February 5 at 7:30, as part of the U of T Faculty of Music New Music Festival, you can hear Rosauro’s Concerto for Marimba performed by Danielle Sum.
February 7 at 3pm at Knox Presbyterian Church in Waterloo (and repeated on February 21 at 3pm at Grandview Baptist Church in Kitchener) the Wellington Wind Symphony offers “Remembering” with works by Brahms, Erwazen, Woolfenden and Alford. Also on the program will be Morawetz’s In Memoriam for Martin Luther King, Jr.
February 21 at 3pm The Hannaford Street Silver Band will present “German Brass” with Fergus McWilliam, French horn, and James Gourlay, conductor.
February 23 at 7:30 The Metropolitan Silver Band will present “Jubilee Order of Good Cheer,” a blend of classics, marches, sacred, popular and contemporary works at Jubilee United Church.
For details on all these consult The WholeNote concert listings.
Calling all brass: For a number of years, the Canadian Band Association, Ontario has held Community Band Weekends sponsored by a number of community bands in various communities across the province. This year there is a new twist. For the first time, CBA-Ontario will host a Community Brass Band Weekend from Friday evening February 19 to Sunday, February 21. Hosted by the Oshawa Civic Band, the event should not only offer a meeting ground for dedicated brass band devotees but introduce brass players from concert bands to the style and repertoire of the All Brass culture. All musical events will take place at Trulls Road Free Methodist Church, 2301 Trulls Road S., Courtice. Details on registration were spotty at time of writing: consult cba-ontario.ca/cbw-registration for updates.

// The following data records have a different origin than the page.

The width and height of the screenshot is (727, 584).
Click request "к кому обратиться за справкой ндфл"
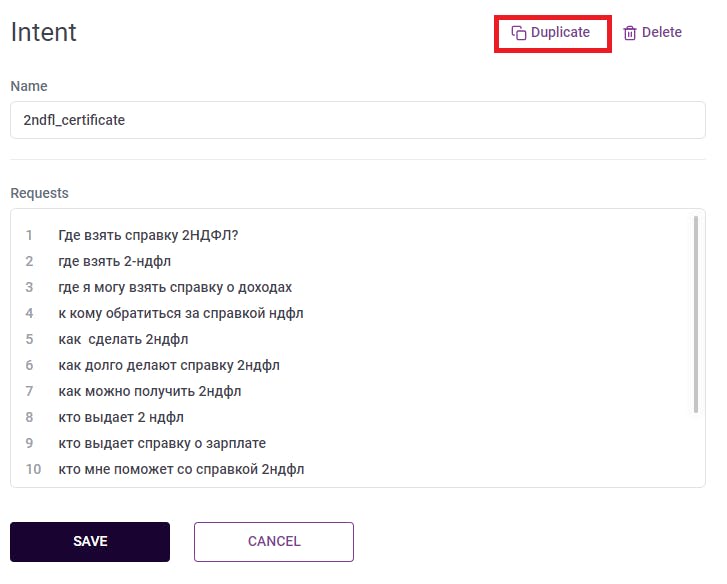pyautogui.click(x=181, y=314)
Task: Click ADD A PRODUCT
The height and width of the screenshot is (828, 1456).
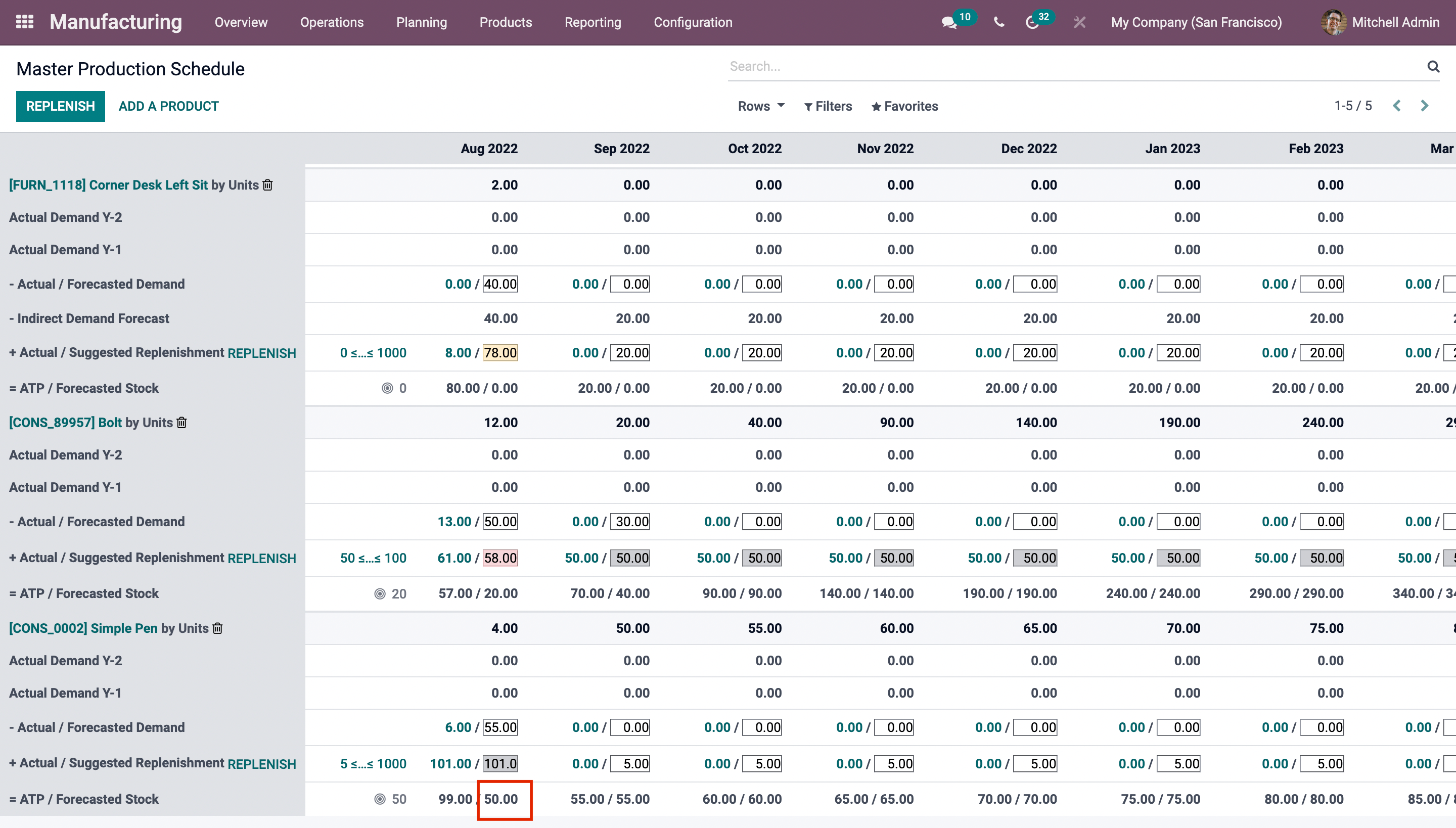Action: point(168,106)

We have another new all-brass band to report on. The York Region Brass began rehearsals in Newmarket a few months ago and are inviting brass players to join them. They rehearse on Wednesday evenings and would particularly welcome cornet, trombone and tuba players. If you play a brass instrument and are interested in exploring that genre contact Peter Hussey by email at email@example.com.
Another special musical event: Although it has nothing whatsoever to do with band music, I can’t end without reporting on a recent outstanding musical event in Toronto. The Amadeus Choir, the Elmer Iseler Singers and the Toronto Symphony Orchestra, under the direction of Bernard Labadie, performed a special “semi-staged” version of Mozart’s Requiem K626. The combined choirs, soloists and conductor, all performing the entire work from memory, gave this monumental work new meaning. Through movements and gestures, conceived by stage director Joel Ivany, choir members and soloists conveyed the concept of loss and redemption that is the heart of the requiem mass. To set the mood for the choral work, as a prelude, the TSO Chamber Soloists performed the Largetto movement from Mozart’s Clarinet Quintet in A Major, K581.